**REQUIRED TASK 1:**
Copy out the following records, beginning at the line containing "Open the EN language selector" and running to the end of the records. Keep out the pictures.

**SELECTED EXTRACT:**
Why I Rarely Talk About Our Debt-Free Journey

Don’t get me wrong, I am so thankful for family members who paid their bills and left no debt unpaid. For family members who left behind life insurance policies to cover their funeral expenses and more. For family members who paid off their homes in full before they passed away so proceeds from the sale of their homes could be enjoyed by those left on earth.

But it still hurts. I will never forget the day the inheritance check came from my mother’s estate; I was crying so hard as I took it to the bank that the bank teller had to wait for me to stop sobbing to explain what I wanted to do with the check. She even had to go searching for tissues so I could dry my eyes enough to see the forms I was signing.

At that moment all I could think was, “God, would you take this check and just let me spend one more day with my mom?” I know I will see her in heaven one day, but on that day in the bank all I wanted to do was exchange that check for another day with her here on earth with me.

**RECORDS PROVIDED:**
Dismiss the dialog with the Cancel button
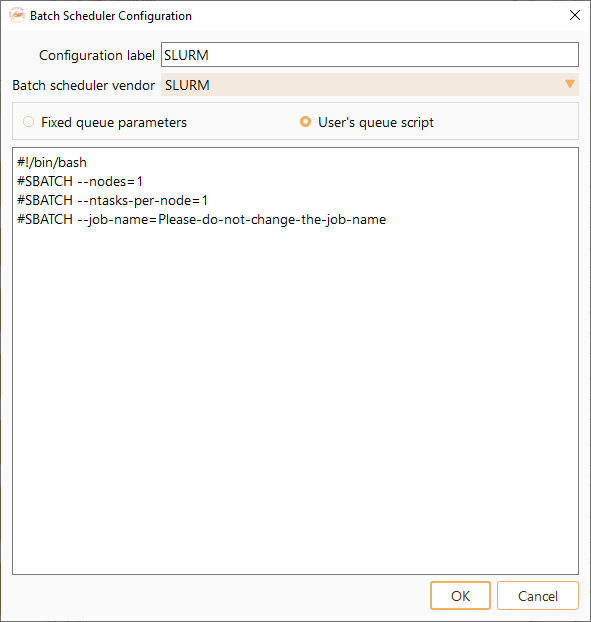Viewport: 591px width, 622px height. (537, 595)
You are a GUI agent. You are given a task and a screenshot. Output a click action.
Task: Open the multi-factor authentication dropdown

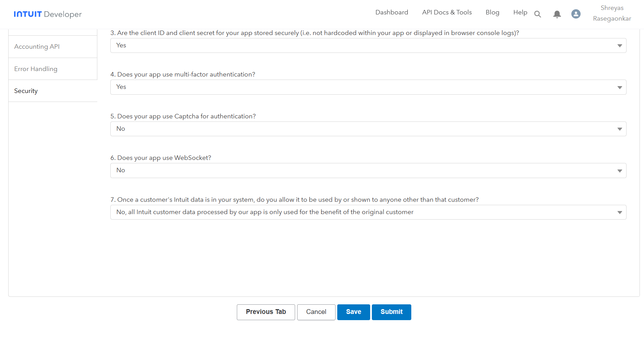(368, 87)
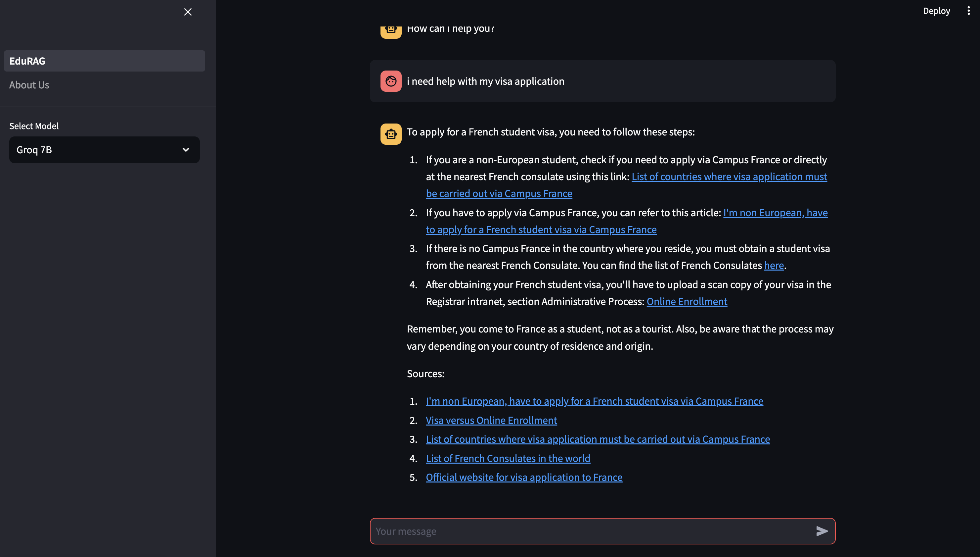
Task: Expand the Groq 7B dropdown chevron
Action: tap(186, 150)
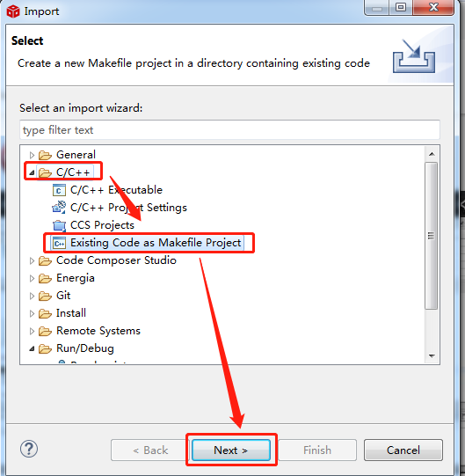Click the scroll down arrow of wizard list
465x476 pixels.
point(432,355)
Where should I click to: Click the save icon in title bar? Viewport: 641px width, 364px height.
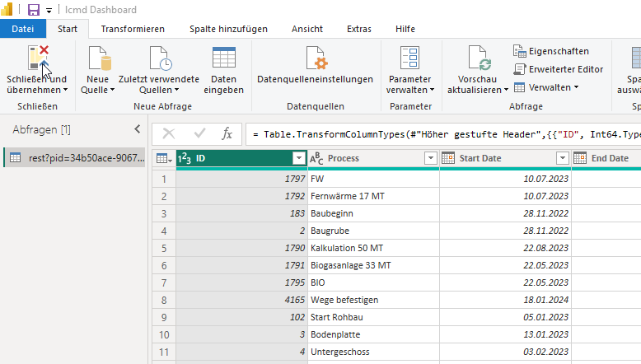[34, 10]
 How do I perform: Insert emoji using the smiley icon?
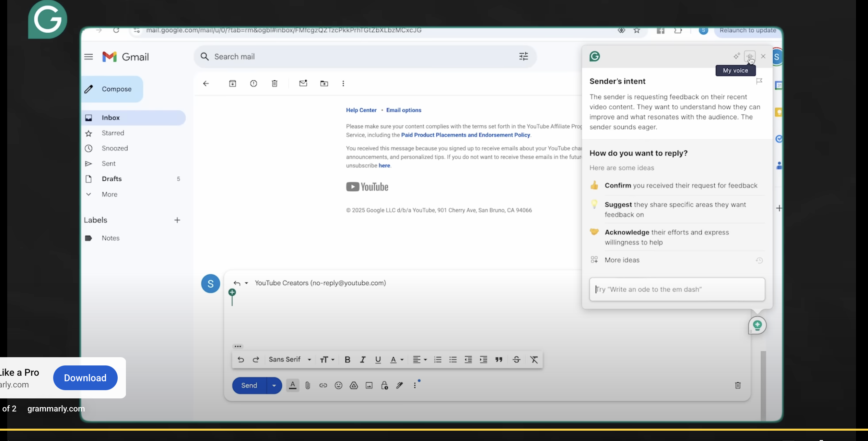338,385
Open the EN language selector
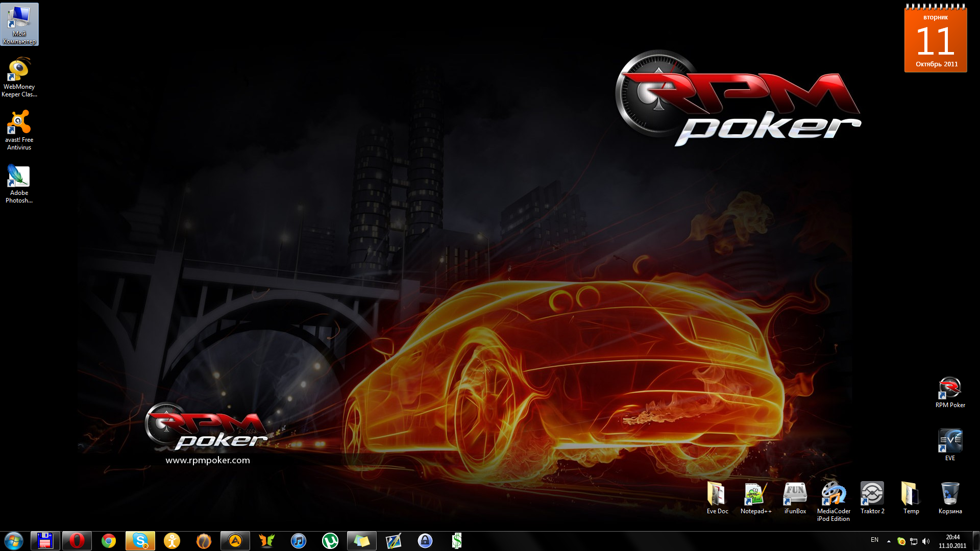 874,540
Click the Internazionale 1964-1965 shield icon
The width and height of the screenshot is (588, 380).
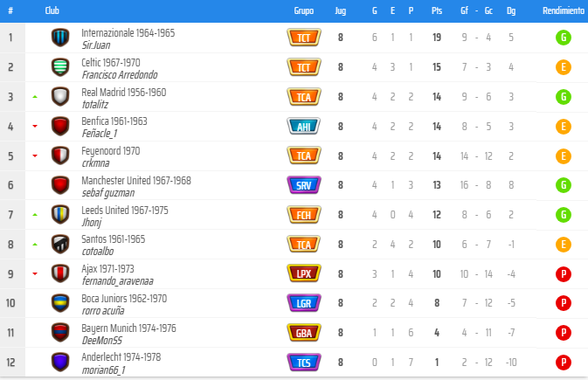(x=60, y=38)
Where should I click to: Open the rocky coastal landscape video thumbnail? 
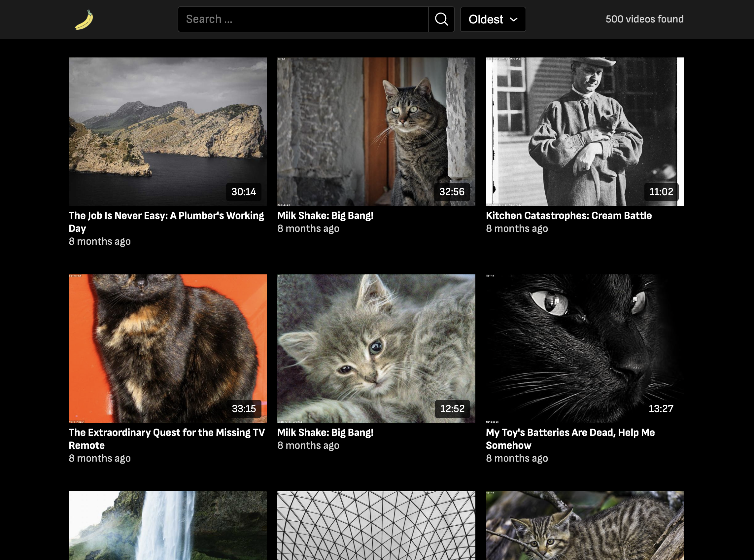click(167, 132)
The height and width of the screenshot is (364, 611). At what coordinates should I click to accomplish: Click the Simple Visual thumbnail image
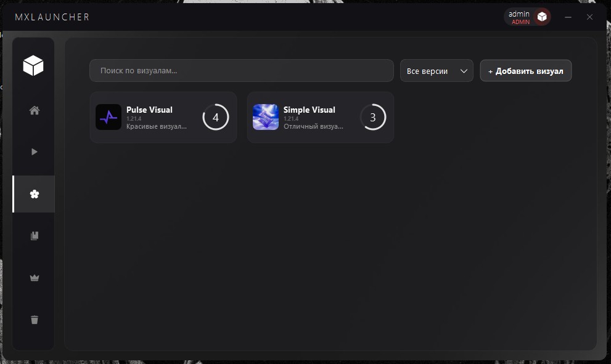click(266, 117)
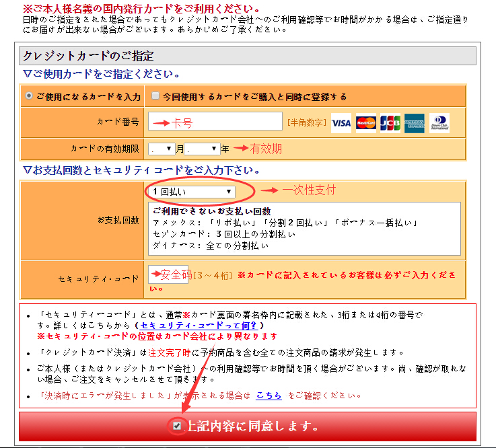Expand the 1回払い payment count dropdown
The height and width of the screenshot is (448, 496).
(x=192, y=192)
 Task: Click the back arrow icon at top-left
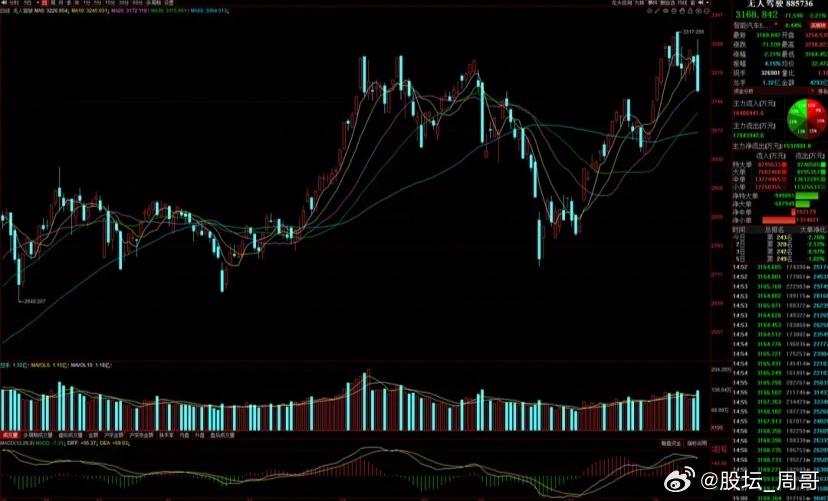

**REQUIRED TASK 2:**
Answer these questions about the passage on the debt-free journey:
(a) What did some family members leave behind to cover their funeral expenses?
(b) Whose estate did the inheritance check come from?
(c) What did the bank teller go searching for?

**TASK SOLUTION 1:**
Open the EN language selector
 874,540
Click the Internazionale 1964-1965 shield icon
The width and height of the screenshot is (588, 380).
(x=60, y=38)
Where should I click to: Open the rocky coastal landscape video thumbnail? 
click(167, 132)
The height and width of the screenshot is (364, 611). At what coordinates should I click to accomplish: Click the Simple Visual thumbnail image
click(266, 117)
Expand the 1回払い payment count dropdown
The height and width of the screenshot is (448, 496).
(x=192, y=192)
 Task: Click the back arrow icon at top-left

**TASK SOLUTION 2:**
(a) Life insurance policies.
(b) The writer's mother's estate.
(c) Tissues.